Mr Pompeo repudiated a 1978 State Department legal opinion that held that civilian settlements in the occupied territories are “inconsistent with international law”.

The move angered Palestinians and immediately put the US at odds with other nations working to end the conflict.

The Trump administration views the opinion, the basis for long-standing US opposition to expanding the settlements, as a distraction and believes any legal questions about the issue should be addressed by Israeli courts, Mr Pompeo said.

“Calling the establishment of civilian settlements inconsistent with international law has not advanced the cause of peace,” Mr Pompeo said.

“The hard truth is that there will never be a judicial resolution to the conflict and arguments about who is right and who is wrong as a matter of international law will not bring peace.”

US moves that have weakened Palestinian efforts to achieve statehood have included President Donald Trump’s decision to recognise Jerusalem as Israel’s capital, the movement of the US Embassy to that city and the closure of the Palestinian diplomatic office in Washington.

Palestinian President Mahmoud Abbas’ spokesman, Nabil Abu Rdeneh, condemned Mr Pompeo’s announcement and said settlements are illegal under international law.

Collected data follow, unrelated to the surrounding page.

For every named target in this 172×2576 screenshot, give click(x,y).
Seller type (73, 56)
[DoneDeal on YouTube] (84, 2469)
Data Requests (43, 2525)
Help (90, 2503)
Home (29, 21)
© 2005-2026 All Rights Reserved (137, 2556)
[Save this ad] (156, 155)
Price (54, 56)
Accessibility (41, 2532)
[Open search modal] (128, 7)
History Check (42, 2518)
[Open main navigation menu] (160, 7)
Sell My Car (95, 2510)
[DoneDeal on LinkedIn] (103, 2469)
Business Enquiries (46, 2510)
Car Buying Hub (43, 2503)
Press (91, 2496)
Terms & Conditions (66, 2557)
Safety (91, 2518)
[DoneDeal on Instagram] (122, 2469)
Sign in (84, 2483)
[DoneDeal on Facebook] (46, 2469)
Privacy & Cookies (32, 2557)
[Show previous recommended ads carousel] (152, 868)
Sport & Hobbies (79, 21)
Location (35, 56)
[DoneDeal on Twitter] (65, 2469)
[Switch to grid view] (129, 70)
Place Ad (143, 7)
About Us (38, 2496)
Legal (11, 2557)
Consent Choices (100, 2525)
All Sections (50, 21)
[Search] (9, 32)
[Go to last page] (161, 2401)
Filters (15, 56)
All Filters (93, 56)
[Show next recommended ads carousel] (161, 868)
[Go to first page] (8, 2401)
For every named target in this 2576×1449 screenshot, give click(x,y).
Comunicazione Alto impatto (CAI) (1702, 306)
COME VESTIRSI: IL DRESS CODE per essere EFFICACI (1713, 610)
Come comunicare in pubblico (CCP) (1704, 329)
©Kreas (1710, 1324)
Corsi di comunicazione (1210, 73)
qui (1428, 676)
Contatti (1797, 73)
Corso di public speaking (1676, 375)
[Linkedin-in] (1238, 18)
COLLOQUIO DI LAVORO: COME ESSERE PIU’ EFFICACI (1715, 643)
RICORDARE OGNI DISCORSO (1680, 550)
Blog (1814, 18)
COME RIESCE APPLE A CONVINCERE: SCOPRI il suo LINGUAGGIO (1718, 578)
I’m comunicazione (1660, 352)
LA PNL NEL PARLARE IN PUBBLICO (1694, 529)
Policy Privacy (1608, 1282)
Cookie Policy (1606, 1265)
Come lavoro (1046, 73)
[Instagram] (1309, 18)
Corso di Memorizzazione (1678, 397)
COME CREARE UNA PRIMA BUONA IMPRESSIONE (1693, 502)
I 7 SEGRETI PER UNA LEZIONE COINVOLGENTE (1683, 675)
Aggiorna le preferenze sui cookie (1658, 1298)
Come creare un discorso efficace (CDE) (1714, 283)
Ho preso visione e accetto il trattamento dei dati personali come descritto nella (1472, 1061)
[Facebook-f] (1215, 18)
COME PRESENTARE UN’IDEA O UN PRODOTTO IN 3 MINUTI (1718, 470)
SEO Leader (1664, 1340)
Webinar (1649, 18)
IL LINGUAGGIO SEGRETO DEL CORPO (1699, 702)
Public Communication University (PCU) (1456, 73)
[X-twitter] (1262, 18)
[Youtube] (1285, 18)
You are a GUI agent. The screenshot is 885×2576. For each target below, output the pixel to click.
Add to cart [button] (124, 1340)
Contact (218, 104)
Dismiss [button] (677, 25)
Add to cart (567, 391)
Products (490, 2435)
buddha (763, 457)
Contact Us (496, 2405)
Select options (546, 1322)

“The US administration has lost its credibility to play any future role in the peace process,” he said.

The move could give a boost to Israeli Prime Minister Benjamin Netanyahu, who is fighting for his political survival after he was unable to form a coalition government following recent elections.

The 1978 legal opinion on settlements is known as the Hansell Memorandum and has been the basis for more than 40 years of carefully-worded US opposition to settlement construction that had varied in its tone and strength depending on the president’s position.

The international community overwhelmingly considers the settlements illegal. This is based in part on the Fourth Geneva Convention, which bars an occupying power from transferring parts of its own civilian population to occupied territory.

In the final days of the Obama administration, the US allowed the UN Security Council to pass a resolution declaring the settlements a “flagrant violation” of international law.

Mr Pompeo said the US would not take a position on the legality of specific settlements, that the new policy would not extend beyond the West Bank and that it would not create a precedent for other territorial disputes.

He also said the decision did not mean the administration was prejudging the status of the West Bank in any eventual Israeli-Palestinian peace agreement.

Mr Netanyahu’s office released a statement saying the policy shift “rights a historical wrong” concerning settlements.

“This policy reflects an historical truth – that the Jewish people are not foreign colonialists in Judea and Samaria,” it said, using the Israeli terms for the West Bank.

Israel captured the West Bank and east Jerusalem in the 1967 Mid-East war and quickly began settling the newly-conquered territory.

Some 700,000 Israeli settlers live in the two areas, which are both claimed by the Palestinians for their state.